(Stored data entries)
⟨
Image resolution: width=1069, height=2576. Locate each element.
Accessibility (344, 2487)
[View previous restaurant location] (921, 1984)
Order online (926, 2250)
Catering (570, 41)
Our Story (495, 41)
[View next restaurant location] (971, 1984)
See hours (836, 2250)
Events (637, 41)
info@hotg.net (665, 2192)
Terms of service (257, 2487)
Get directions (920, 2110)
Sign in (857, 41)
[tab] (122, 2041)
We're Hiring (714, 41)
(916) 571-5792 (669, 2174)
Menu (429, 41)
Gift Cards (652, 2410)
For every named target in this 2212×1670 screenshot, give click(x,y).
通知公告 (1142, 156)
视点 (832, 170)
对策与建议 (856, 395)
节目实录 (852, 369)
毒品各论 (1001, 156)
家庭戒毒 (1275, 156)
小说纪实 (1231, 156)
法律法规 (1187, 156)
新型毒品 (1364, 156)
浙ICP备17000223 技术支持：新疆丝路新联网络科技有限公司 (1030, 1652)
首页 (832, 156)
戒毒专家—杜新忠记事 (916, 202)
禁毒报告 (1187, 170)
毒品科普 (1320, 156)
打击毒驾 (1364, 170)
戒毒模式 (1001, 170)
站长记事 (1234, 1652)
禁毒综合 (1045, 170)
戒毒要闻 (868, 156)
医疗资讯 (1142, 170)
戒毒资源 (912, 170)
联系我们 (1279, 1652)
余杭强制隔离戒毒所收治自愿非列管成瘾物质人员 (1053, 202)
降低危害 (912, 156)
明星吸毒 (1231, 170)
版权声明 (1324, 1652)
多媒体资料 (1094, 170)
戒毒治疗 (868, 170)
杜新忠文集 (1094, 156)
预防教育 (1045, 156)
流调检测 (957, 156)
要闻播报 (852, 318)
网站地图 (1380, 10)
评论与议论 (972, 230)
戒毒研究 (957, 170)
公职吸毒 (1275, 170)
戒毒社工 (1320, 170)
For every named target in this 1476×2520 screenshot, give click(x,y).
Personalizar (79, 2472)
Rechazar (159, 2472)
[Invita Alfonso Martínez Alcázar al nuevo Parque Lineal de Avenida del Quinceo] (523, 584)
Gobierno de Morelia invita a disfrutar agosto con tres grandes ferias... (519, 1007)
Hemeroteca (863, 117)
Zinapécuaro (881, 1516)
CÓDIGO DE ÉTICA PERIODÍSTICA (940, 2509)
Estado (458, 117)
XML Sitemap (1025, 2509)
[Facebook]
⟩
Using the records given above, list every line that includes the word "screenshot".

| Result of this task |
For every named target in this 2212×1670 screenshot, give click(x,y).
For every named target in this 1476×2520 screenshot, give click(x,y).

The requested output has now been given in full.